Copy the material below word for word, leaving out the pictures.

============================================================

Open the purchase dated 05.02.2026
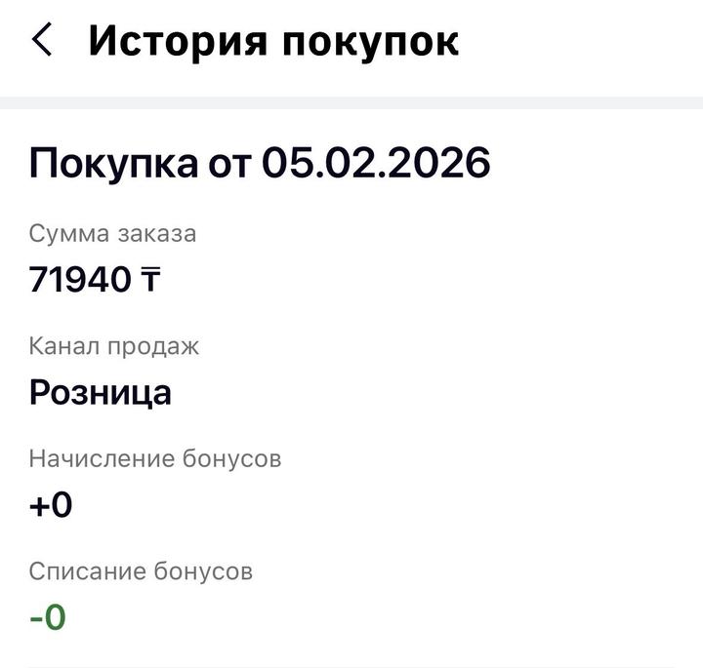The image size is (703, 668). coord(260,163)
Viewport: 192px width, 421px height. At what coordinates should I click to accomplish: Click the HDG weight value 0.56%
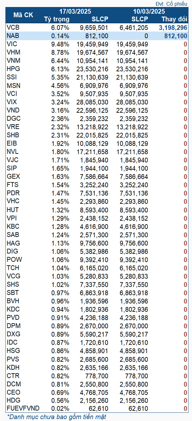pyautogui.click(x=60, y=400)
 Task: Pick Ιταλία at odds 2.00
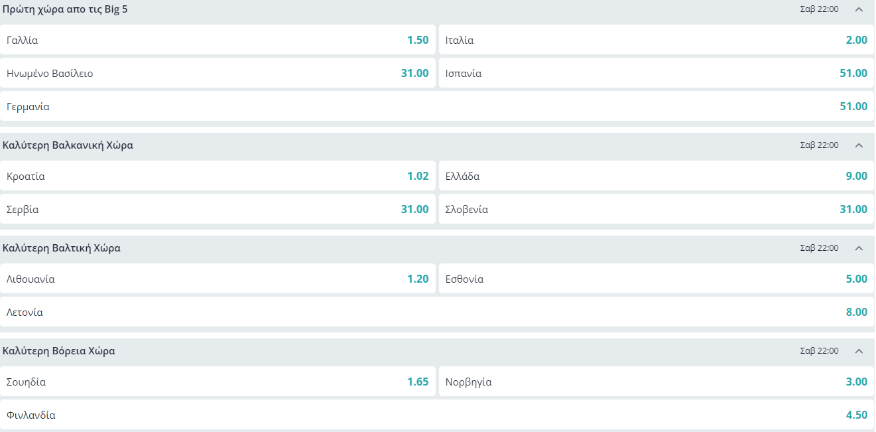(657, 40)
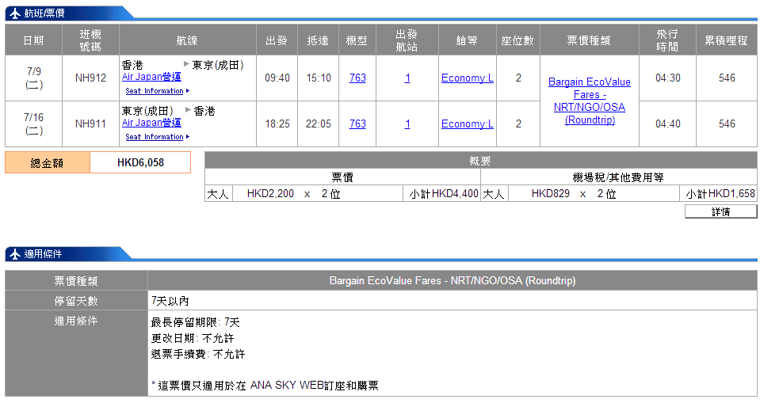The height and width of the screenshot is (403, 760).
Task: Click the route arrow between 東京(成田) and 香港 for NH911
Action: coord(187,111)
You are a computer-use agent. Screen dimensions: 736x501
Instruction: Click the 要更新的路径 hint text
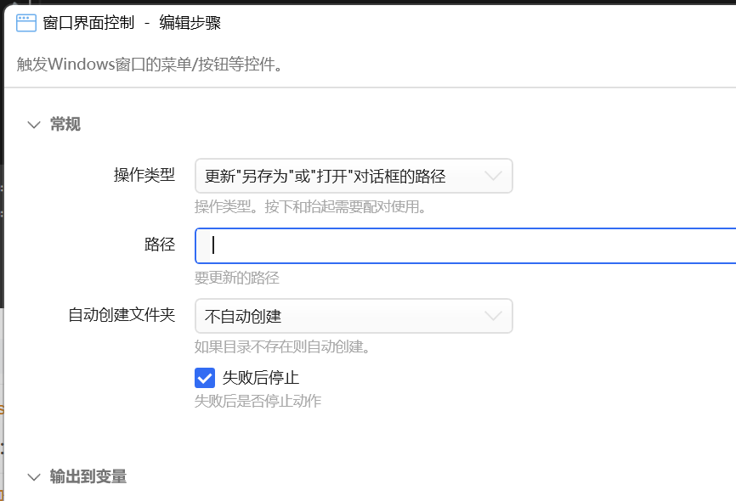[x=237, y=278]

============================================================

## Task response:
Open the purchase dated 05.02.2026
The image size is (703, 668). coord(260,163)
Viewport: 192px width, 421px height. At what coordinates should I click to accomplish: Click the HDG weight value 0.56%
pyautogui.click(x=60, y=400)
 Task: Pick Ιταλία at odds 2.00
(657, 40)
The height and width of the screenshot is (403, 760).
Task: Click the route arrow between 東京(成田) and 香港 for NH911
Action: coord(187,111)
You are a computer-use agent. Screen dimensions: 736x501
Instruction: Click the 要更新的路径 hint text
[x=237, y=278]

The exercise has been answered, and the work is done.